The evidence from this review suggests biomechanical adaptations of gait throughout pregnancy. Further research is required using common outcome measures and standard follow-up periods of data collection (weeks of gestation and postpartum period). Most of the results presented in this review are consistent between studies. However there is a great scarcity of studies addressing the gait biomechanics of pregnant women in a longitudinal perspective. There is a need to examine the kinematics of the woman closely while walking considering the beginning of pregnancy, in order to confirm the influence of morphological changes in the angular motion of the lower limb segments during the course of pregnancy.

Very few studies analysed the kinetics of gait of pregnant women. Nevertheless, these data are seen as essential to understand the magnitude and implications of changes in the welfare of women.
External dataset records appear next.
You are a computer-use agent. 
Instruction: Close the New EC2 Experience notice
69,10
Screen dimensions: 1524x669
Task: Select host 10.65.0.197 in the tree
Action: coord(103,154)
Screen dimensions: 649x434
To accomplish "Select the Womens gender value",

In future research, there must be a special focus on the analysis of moments and joint powers to understand the changes in muscle participation, and if there are changes in the type of contraction during motor tasks.

It is not possible to understand the influence of morphological changes, if body composition and anthropometric variables are not quantified throughout pregnancy. Further research is required to understand to which extent these variables influence the biomechanical parameters.

No studies were found addressing the effects of physical activity, low back and pelvic pain or maternal weight control on the gait biomechanical adaptations of gait throughout pregnancy and postpartum.